It is a fact of life that hardware failures occur, they will happen to everyone at one stage or another.
They can happen to any service we operate.
Who is responsible?
If the machine is a shared game server, this is our hardware and we will take care of the replacements.
The most common failures occur on hardware that has moving parts, the most common moving part of any server will be its hard drive, except in the case of solid state drives.
Solid state drives, whilst faster and generally more reliable, do have a lifespan as well, it can vary between age, size, manufacturer, and how many times it has been written to.
With HDD and SSD, you can get S.M.A.R.T. data, which can help indicate issues.
RAM is easily dealt with as it can just be replaced.
Motherboards can fail, this can require a full rebuild and reinstall.
A power outage, though very rare (datacentres will have backup power), can cause catastrophic data loss and failures.
A power outage can also just affect a single machine, if its PSU (power supply) fails for any reason, it can have the same affect as any other outage.

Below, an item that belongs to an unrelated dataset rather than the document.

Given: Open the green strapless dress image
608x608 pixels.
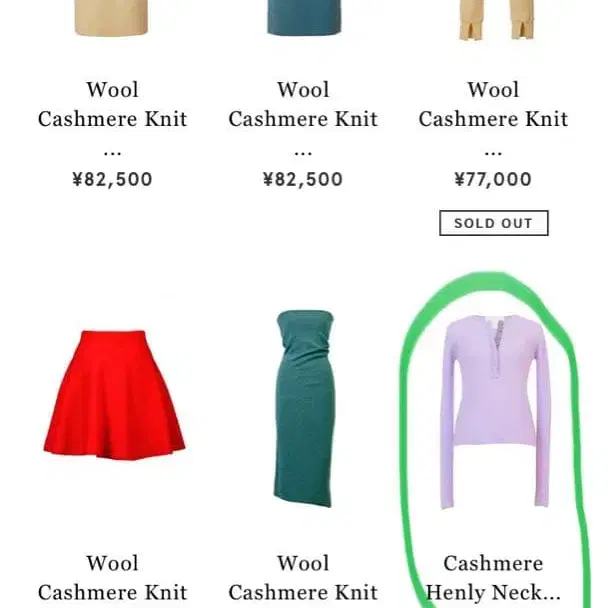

It is important to note that power outages are very rare.
In some cases, they failures cannot be reliably detected before they happen, with some failures you can get hints and evidence that a component may be struggling or starting to fail, slow or sluggish response to commands, files failing to open or save - anything that is not considered normal.
It is important to note that some HDDs will just naturally be slow, older and smaller ones typically fall in to this category, ageing components can also exhibit signs of age, so it is important to factor this in.
It is your responsibility to arrange and keep backups on your services, this way you can ensure you have the data you need should you ever need it.